COVID-19Hospitals

Hospitals redeploy specialists to COVID-19 front lines

March 30, 2020 / Tara Bannow and Maria Castellucci

What used to be the heart team at Manhattan’s Mount Sinai Morningside—its cardiologists, cardiac surgeons, intensivists, cardiovascular nurses—is now a COVID-19 team.

As the pandemic sweeps the U.S., prominent health systems have rolled out plans to redeploy specialists who don’t typically treat infectious diseases to care for patients battling the novel coronavirus. But nowhere has this shift taken on the same urgency as in New York City, which as of Monday morning had more than 36,000 COVID-19 cases.

Mount Sinai’s eight hospitals are nearing capacity to handle the influx. At 495-bed Mount Sinai Morningside, the 26-bed cardiac ICU is now an at-capacity COVID-19 ICU. Its 31-bed step-down unit has also been converted and is beginning to care for COVID-19 patients. The team is building out what will eventually be about 75 negative pressure rooms.

“It’s a total transformation,” said Dr. John Puskas, the hospital’s chair of cardiovascular surgery. “We have literally transformed a heart team, a very sophisticated team of people which has been built up over years, to now provide a very different kind of care to a very different kind of patient in our ICU and our step-down ward.”

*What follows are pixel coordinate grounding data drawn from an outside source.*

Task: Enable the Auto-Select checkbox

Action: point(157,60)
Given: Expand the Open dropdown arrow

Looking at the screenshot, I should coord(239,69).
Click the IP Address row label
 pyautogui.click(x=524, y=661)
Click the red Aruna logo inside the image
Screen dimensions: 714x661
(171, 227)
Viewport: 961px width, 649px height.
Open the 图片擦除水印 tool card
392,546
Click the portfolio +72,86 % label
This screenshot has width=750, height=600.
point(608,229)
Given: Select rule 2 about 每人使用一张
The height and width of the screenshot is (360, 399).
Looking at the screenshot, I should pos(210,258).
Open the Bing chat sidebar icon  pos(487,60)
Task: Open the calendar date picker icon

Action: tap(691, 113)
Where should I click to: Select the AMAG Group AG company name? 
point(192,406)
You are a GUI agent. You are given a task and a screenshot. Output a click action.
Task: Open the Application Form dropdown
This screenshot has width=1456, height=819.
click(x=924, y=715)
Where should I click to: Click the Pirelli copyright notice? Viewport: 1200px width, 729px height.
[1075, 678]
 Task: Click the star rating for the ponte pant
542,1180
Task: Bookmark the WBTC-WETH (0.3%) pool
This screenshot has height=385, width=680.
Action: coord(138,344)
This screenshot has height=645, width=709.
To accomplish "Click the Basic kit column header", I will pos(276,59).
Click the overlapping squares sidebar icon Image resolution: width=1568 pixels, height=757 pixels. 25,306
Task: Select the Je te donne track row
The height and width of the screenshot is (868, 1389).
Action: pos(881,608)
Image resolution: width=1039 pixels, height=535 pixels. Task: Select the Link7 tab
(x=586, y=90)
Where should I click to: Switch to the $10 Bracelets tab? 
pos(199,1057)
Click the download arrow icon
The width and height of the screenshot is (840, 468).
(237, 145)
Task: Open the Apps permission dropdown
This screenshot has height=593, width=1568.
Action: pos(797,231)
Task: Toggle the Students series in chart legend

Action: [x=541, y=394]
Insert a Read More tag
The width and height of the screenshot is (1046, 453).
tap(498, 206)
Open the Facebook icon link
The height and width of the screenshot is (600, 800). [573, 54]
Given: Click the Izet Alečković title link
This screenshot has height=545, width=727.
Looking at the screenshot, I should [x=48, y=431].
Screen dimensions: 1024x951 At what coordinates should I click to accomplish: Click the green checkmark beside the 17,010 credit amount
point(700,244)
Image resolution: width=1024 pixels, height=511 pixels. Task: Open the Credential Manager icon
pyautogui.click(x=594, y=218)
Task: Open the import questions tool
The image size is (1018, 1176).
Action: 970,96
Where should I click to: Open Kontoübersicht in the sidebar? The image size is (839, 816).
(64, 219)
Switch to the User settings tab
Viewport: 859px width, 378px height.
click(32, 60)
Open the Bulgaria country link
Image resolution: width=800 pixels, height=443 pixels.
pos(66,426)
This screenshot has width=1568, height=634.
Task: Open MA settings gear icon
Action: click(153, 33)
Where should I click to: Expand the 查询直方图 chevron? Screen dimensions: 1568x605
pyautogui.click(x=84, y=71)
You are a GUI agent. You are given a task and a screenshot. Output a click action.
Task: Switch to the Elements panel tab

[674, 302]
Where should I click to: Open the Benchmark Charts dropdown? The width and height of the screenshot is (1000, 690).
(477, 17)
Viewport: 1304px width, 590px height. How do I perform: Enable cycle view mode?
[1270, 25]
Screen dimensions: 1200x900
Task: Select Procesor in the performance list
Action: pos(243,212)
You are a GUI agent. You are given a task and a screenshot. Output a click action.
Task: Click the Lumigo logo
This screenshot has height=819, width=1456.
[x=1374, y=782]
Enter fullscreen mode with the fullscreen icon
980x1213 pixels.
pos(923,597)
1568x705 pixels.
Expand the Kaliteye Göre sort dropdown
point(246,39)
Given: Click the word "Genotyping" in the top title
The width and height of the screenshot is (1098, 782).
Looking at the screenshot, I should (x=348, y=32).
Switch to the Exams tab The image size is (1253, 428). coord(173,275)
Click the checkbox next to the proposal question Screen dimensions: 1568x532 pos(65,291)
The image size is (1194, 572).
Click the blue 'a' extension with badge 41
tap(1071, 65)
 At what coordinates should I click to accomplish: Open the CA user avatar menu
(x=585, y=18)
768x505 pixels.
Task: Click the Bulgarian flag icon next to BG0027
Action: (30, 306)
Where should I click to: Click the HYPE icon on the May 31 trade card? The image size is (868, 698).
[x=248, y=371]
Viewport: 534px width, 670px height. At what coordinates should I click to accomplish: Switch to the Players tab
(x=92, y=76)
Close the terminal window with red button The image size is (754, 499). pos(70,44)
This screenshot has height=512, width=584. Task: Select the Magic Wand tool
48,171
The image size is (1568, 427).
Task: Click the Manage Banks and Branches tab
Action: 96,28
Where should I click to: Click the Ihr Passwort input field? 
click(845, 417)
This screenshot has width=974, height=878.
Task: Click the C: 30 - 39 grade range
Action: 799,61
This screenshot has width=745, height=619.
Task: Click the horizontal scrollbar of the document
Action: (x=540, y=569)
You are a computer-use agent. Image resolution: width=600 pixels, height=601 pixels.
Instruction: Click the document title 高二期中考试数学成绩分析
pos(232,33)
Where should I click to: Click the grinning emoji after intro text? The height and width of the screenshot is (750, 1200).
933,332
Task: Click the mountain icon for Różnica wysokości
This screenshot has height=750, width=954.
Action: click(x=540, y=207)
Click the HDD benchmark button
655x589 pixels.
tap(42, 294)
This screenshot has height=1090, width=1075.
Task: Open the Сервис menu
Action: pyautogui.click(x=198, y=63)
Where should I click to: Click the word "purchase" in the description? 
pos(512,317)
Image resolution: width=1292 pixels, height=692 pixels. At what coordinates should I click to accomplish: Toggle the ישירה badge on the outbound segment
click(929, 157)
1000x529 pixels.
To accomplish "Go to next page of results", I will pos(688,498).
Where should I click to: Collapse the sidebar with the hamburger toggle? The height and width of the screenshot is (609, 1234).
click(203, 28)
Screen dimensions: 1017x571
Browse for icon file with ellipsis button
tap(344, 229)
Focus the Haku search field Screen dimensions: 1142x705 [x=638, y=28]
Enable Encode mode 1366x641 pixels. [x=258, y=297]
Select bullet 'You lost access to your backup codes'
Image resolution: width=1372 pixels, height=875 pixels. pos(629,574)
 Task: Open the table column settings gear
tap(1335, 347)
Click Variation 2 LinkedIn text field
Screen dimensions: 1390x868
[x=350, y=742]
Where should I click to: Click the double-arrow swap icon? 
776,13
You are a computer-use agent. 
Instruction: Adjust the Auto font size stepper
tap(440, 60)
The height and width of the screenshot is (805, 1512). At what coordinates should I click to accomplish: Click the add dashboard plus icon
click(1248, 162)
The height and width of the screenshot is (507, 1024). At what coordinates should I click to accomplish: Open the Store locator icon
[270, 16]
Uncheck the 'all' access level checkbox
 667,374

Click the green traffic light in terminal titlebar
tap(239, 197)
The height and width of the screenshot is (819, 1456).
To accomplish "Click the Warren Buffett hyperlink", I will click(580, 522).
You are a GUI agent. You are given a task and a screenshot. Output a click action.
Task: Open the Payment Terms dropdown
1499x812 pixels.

Nationwide, anesthesiologists, orthopedic surgeons and cardiologists are among the specialists heeding calls from overwhelmed hospitals to help tackle their COVID-19 surges. Health systems like Mount Sinai, Providence St. Joseph Health and Henry Ford Health System are rolling out plans that outline which specialists can treat COVID-19 patients and in what capacity. Not all doctors have the training required to ventilate a patient, but they can still monitor a COVID-19 patient who hasn’t yet progressed to that stage. Health systems are taking inventory of who is available, what their skills are and whether they’re willing to step up.